From Waste to Wonder: How the Daintree Ice Cream Company Turned Compostable Cups into Living Soil
In the heart of the Daintree Rainforest, where ancient trees tower overhead and cassowaries wander through the undergrowth, one local business is rewriting the rules of waste.
The Daintree Ice Cream Company has long been a must-visit for travellers to Tropical North Queensland. Their famous tropical fruit ice creams – served fresh on an organic farm – are as unforgettable as the environment surrounding them.
But running a business in a World Heritage-listed rainforest comes with its own unique set of challenges.
The Problem with ‘Compostable’
Three years ago, Dave – the visionary owner behind the Daintree Ice Cream Company – reached out to Green Food Australia with a problem.
Although their cups, lids, spoons, and takeaway packaging were all certified compostable, the infrastructure to process them was non-existent. The plant-based PLA lining used to make the cups leak-proof could only be broken down in a commercial composting facility – the nearest one over 800 km away in Mackay.
That meant every single cup was ending up in landfill.
Not only that, but with no mains power, fragile water infrastructure, and no recycling north of the river, Dave was spending significant money and time transporting his “eco-friendly” packaging to the dump – up to $120 per load.
It didn’t sit right. Not in this environment. Not on this land.
A Bold New System
Dave wanted to do better. And together, we found a way.
Green Food Australia helped install a fermentation-based system using IBC containers – basically industrial-scale bokashi bins – to treat all organic waste from the site: food scraps, spent coffee grounds, off milk, and yes, even the compostable cups.
Once the fermentation process was complete, the material was layered with green waste and placed into a Groundswell®️ pile – a passive biological system powered by VRM Biologik’s microbial technology. No machines. No turning. Just biology at work.
The goal? Turn every last bit of organic waste into carbon-rich, nutrient-dense HumiSoil®️—a living soil that could be returned to the farm to support new fruit trees.

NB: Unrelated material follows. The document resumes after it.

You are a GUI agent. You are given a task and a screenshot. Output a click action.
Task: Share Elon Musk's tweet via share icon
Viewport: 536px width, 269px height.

Then nature reminded us who’s boss.
Floods, Failure and a Second Chance
In late 2023, ex-Tropical Cyclone Jasper slammed into the region, bringing historic rains and landslides that isolated the Daintree from the rest of the world. Tourism collapsed. Roads disappeared. Locals evacuated where they could. Recovery was slow and painful.
And yet – while the region reeled – the microbes in Dave’s IBCs kept working quietly behind the scenes.
In February 2024, a much-needed lifeline arrived. The Queensland Government launched a $11 million support package to help tourism businesses bounce back stronger. Dave applied – and was successful.
The grant allowed him to begin replacing his diesel generators with solar infrastructure – a shift that would make his operation cleaner, more resilient, and entirely off-grid in the best way.
And by October, with the help of the team at Green Food Australia, it was time to build his first full Groundswell®️ pile. The fermented waste, cups and all, was mixed with onsite green waste, covered, hydrated – and left to transform.
May 2025: Soil Is Born
Six months later, the results are in: a full cycle of compostable waste has been converted into HumiSoil®️ on-site.
No more landfill. No more transport fees. No more greenwashed “compostable” products piling up in bins. Just real, regenerative outcomes.
The best part? The soil is already being used to grow new, organic tropical fruit on the property. Even the tricky PLA? Broken down by microbial activity, gone without a trace.
This isn’t just waste management. It’s nutrient cycling. It’s carbon capture. It’s real climate action at the farm gate.
Image courtesy Harpers_Travels IG
A Model for What’s Possible
Dave’s story is more than a win for one business. It’s a model for what’s possible in off-grid, remote, and ecologically sensitive regions across Australia.
The Daintree Ice Cream Company employs up to 20 locals, supports a regional supply chain, and is actively improving the land it operates on – all while serving thousands of delighted visitors each year.
They’ve taken a waste problem in paradise and turned it into soil, solar power, and sustainability.
In Dave’s words: “We’re not just making ice cream. We’re proving that you can run a business in a rainforest and leave the land better than you found it.”